15 thoughts on “squid pro quo

  1. raincoaster says:

    Please ensure that you fill out the forms completely and accurately, attach the original receipt, and return to this address for a full refund.

    More squid, coming up.

  2. nursemyra says:

    hey I laughed. no refund required here

  3. raincoaster says:

    Ah, but you are a woman of rare and refined tastes. If only all our readers were so sophisticated!

  4. azahar says:

    No refund required here either.

  5. raincoaster says:

    Is this going to be split along gender lines? Men have a well-known reputation for refusing to eat anything that smells like fish.

  6. noggin says:

    Nope. I laughed too. No problem with things that smell like fish, either.

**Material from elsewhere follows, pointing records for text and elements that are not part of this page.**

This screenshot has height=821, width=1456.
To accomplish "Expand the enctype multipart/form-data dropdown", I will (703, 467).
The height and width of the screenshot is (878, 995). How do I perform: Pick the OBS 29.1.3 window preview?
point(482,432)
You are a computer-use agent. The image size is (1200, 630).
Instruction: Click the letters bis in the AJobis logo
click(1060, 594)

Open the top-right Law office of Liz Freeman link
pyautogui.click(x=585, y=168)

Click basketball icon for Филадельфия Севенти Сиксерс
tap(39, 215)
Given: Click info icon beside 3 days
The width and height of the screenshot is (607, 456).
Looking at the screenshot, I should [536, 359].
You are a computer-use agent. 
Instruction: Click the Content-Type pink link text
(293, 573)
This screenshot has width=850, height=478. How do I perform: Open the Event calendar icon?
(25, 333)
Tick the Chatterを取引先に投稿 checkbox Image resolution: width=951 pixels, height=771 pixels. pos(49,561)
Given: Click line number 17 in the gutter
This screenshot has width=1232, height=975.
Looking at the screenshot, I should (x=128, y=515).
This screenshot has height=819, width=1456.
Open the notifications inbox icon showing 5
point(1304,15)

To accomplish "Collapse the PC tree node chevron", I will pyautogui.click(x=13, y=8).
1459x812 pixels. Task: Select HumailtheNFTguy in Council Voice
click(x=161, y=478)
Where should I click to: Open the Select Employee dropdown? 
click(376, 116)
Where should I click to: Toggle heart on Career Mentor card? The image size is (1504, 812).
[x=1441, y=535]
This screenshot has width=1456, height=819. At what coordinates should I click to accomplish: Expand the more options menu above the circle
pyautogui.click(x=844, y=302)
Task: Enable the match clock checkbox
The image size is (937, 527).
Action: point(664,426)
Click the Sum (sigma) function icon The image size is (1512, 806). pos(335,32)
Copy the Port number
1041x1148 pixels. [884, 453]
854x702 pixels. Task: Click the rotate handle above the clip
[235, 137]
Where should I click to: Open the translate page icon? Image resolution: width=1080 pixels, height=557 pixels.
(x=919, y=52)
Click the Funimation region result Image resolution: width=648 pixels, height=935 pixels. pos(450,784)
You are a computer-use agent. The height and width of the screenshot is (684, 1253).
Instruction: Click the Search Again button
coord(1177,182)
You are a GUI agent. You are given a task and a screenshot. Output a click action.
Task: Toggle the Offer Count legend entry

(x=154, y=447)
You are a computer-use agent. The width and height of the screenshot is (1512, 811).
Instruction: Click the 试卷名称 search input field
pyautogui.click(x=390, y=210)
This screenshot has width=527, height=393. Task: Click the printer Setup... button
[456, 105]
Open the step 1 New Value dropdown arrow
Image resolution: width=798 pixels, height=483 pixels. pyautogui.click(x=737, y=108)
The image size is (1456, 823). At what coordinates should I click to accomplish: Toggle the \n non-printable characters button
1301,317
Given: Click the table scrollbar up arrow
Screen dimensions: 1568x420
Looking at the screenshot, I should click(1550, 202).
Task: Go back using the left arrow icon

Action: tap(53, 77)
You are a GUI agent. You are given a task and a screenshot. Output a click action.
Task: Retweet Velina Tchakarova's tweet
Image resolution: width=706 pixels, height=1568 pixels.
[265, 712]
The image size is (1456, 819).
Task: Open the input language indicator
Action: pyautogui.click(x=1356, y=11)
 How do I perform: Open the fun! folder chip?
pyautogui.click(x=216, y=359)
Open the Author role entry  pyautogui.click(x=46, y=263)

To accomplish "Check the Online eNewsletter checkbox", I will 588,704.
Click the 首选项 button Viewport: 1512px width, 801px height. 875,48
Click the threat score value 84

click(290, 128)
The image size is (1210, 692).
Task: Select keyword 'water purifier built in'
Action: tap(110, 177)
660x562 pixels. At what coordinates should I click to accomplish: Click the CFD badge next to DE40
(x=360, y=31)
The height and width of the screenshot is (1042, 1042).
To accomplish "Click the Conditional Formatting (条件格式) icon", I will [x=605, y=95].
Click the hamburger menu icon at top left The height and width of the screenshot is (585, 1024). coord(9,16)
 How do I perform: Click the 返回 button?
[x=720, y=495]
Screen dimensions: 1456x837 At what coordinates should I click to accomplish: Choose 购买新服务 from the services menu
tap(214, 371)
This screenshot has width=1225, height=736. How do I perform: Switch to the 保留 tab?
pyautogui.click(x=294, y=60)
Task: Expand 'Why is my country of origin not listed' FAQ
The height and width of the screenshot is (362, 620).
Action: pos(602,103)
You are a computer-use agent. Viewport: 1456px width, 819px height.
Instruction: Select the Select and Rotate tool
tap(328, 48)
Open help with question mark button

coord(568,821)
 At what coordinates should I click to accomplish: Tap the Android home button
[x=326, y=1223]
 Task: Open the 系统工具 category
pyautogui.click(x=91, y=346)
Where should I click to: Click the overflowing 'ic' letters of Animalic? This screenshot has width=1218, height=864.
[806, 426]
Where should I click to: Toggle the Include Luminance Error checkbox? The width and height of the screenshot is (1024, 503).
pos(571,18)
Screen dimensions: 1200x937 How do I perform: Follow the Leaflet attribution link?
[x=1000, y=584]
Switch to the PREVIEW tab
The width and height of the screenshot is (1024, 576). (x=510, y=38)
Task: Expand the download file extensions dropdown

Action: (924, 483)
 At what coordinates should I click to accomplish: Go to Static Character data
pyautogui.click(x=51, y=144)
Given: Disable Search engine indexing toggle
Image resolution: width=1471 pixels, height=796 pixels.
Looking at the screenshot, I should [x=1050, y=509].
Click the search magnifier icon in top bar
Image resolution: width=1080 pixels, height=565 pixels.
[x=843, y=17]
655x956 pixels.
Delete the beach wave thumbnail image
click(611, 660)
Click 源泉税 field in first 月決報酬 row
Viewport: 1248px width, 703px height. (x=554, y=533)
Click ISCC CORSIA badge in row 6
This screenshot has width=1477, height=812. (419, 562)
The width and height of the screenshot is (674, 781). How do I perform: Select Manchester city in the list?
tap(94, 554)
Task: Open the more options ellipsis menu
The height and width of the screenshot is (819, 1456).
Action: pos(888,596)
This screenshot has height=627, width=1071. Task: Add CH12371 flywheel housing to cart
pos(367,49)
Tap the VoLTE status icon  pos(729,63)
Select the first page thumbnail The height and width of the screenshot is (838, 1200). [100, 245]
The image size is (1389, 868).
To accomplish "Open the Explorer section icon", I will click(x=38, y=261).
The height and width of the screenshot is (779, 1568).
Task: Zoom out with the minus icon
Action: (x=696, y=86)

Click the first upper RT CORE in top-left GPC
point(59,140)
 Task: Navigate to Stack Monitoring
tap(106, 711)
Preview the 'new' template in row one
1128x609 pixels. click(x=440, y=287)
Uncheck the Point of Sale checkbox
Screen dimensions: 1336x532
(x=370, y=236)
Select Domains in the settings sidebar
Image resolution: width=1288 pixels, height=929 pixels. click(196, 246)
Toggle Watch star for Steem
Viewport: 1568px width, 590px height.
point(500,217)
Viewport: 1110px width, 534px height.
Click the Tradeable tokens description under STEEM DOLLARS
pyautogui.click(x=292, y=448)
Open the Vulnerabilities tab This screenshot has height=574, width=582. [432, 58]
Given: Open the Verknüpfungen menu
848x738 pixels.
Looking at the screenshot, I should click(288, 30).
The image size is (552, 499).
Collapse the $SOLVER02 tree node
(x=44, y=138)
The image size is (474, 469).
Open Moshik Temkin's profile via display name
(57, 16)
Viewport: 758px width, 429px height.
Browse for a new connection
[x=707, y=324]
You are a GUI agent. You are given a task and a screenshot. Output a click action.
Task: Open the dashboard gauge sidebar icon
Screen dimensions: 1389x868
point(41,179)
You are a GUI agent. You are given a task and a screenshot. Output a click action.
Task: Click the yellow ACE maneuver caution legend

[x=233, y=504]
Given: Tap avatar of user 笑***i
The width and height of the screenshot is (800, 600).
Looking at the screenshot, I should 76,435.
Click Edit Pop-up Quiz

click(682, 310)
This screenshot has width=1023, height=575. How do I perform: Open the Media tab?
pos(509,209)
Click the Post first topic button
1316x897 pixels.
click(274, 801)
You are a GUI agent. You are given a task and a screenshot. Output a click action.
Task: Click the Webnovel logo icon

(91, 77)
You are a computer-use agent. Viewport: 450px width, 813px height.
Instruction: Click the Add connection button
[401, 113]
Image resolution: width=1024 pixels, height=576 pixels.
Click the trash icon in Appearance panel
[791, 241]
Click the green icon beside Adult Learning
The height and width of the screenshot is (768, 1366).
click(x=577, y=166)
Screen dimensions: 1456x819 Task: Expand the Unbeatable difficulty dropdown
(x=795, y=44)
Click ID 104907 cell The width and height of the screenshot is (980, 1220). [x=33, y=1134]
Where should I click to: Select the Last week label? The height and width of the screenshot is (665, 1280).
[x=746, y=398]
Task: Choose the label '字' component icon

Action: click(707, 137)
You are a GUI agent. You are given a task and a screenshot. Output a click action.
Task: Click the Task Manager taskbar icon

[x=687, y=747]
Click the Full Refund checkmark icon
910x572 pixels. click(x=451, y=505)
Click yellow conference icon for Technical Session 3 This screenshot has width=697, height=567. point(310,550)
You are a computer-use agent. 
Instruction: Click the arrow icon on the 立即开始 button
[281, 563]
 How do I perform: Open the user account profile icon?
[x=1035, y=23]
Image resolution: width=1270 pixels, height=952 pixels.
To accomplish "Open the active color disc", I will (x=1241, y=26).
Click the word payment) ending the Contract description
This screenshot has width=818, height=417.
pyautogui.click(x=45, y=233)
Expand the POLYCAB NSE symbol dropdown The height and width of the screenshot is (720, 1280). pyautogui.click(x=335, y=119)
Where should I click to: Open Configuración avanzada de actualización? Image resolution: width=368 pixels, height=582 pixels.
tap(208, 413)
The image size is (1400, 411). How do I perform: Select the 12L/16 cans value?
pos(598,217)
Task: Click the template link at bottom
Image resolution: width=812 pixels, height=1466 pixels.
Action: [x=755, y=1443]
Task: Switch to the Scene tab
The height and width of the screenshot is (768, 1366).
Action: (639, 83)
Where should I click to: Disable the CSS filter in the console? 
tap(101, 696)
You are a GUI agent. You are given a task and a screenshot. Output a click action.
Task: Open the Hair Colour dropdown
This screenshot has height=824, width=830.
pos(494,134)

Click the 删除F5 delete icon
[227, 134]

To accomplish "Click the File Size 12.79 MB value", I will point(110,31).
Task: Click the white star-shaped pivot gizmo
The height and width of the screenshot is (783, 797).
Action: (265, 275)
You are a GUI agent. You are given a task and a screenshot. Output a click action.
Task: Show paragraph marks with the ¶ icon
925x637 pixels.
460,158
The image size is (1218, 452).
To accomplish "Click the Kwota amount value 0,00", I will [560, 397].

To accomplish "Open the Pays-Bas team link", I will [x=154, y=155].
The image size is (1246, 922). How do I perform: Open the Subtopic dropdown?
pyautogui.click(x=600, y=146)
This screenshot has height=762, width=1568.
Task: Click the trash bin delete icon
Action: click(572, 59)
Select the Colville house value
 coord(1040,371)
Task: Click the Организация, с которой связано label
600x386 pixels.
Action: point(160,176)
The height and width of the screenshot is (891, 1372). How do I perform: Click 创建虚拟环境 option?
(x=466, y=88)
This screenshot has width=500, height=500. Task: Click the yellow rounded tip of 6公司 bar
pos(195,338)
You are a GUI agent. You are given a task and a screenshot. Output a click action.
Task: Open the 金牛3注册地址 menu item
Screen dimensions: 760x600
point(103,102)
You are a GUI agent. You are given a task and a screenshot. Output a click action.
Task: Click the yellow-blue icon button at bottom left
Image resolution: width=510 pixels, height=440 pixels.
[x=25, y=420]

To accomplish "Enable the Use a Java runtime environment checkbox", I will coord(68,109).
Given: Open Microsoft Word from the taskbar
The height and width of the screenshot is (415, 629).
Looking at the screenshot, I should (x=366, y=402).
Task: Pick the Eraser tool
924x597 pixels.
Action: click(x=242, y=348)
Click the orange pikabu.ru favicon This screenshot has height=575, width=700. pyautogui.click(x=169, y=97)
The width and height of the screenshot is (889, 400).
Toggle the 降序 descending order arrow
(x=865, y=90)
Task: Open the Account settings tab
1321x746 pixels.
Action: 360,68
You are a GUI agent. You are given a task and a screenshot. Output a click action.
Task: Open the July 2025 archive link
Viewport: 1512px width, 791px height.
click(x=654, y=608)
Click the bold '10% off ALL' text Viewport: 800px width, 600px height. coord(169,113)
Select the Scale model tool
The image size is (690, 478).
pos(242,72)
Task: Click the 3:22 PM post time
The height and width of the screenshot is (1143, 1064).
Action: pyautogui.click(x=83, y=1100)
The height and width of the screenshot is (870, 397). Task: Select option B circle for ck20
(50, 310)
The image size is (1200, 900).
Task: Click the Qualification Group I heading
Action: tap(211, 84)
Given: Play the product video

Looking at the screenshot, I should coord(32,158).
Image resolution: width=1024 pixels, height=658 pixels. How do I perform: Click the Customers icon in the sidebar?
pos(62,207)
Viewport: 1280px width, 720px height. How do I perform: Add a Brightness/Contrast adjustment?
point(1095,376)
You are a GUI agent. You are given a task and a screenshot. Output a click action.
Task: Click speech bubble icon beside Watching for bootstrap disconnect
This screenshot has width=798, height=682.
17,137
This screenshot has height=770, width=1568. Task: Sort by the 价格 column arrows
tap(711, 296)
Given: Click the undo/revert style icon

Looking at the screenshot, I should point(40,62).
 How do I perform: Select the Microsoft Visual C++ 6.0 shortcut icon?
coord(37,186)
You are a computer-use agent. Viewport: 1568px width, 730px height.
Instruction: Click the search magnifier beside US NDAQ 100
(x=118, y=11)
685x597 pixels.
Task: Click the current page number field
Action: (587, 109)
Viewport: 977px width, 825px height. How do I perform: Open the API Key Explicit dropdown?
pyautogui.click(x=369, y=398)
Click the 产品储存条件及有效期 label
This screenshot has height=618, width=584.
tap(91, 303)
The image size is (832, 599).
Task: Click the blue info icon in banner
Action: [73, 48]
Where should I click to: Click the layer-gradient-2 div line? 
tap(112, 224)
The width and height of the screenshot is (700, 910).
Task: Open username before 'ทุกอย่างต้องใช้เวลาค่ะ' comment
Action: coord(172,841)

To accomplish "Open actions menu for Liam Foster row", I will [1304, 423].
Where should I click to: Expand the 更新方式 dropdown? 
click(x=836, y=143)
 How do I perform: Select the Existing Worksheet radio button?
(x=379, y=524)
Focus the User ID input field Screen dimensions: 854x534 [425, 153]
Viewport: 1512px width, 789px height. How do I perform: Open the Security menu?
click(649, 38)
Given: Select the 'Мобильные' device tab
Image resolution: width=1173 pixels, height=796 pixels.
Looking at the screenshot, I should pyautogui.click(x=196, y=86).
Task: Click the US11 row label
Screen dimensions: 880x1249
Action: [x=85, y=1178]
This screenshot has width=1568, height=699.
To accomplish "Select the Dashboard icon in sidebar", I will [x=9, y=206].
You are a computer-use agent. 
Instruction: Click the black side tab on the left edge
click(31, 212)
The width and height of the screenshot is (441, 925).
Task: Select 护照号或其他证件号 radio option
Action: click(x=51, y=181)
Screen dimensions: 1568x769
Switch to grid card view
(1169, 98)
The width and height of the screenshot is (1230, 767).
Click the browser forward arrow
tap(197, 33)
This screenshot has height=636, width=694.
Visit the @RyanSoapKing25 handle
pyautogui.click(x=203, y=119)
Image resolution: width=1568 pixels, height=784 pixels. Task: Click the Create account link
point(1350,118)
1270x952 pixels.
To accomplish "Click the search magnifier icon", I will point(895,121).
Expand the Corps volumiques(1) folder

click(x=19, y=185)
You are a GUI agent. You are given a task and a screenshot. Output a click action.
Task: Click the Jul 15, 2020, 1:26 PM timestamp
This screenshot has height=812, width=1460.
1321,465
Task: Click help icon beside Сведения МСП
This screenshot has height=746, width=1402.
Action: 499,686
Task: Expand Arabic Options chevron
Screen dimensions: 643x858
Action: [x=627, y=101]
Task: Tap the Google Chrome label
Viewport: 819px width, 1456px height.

  7. I happen to like fish, and the cartoon would have been even funnier if he’d agreed to take scungilli off the menu. How’s that for refined?

  8. raincoaster says:

    He does look Italian, now that you mention it. Glad to see you two reaffirming my faith in gender equality of humour.

  9. Damn it. I was hoping to use that expression on here one day! ARGGGGH! Since I see your obsession with squid is eternal.

    BTW, Asian people love to eat squid.

    And I’m sure there are some squids that love to eat Asian people, too.

  10. Guess you beat me to the ink.

  11. raincoaster says:

    Which reminds me of a YouTube I have to post some day: how to milk a squid to refill your inkjet printer!

  12. Oh, how unsavory. Please post video soon. I shall be eagerly awaiting milking squid lessons!

  13. raincoaster says:

    Wear gloves or your hands will smell like fish…and we hate that, don’t we?